* What needs to be done
Count the lines below that contain the string "size", treating uppercase and lowercase letters as different. Reply with the number alone.

* The data
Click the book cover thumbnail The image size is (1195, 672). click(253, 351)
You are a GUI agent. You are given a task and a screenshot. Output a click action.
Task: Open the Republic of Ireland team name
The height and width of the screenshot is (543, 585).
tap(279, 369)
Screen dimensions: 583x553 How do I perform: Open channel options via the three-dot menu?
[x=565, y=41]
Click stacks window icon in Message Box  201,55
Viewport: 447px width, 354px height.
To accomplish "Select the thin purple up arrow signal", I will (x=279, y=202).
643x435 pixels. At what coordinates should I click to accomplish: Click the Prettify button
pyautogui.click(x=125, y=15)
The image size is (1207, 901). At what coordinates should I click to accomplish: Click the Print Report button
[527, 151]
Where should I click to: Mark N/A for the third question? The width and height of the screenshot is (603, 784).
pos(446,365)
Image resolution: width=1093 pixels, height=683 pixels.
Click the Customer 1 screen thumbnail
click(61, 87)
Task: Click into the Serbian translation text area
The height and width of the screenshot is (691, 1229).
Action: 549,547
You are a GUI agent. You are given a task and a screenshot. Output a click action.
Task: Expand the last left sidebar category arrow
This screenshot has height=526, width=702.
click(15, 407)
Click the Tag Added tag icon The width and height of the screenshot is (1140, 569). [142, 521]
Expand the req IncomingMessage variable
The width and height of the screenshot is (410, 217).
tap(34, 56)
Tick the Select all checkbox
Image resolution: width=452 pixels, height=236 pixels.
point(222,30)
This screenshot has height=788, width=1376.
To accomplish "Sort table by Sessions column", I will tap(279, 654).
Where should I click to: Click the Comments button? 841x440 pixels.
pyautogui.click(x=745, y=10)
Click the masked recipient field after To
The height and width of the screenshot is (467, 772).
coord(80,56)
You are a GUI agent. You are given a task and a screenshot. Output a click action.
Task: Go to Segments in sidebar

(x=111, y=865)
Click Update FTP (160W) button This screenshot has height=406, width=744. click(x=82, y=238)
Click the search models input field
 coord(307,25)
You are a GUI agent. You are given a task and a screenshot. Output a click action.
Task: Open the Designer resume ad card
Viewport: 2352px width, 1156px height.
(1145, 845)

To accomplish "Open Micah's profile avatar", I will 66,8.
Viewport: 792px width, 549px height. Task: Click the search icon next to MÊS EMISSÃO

* Solution to the exercise
2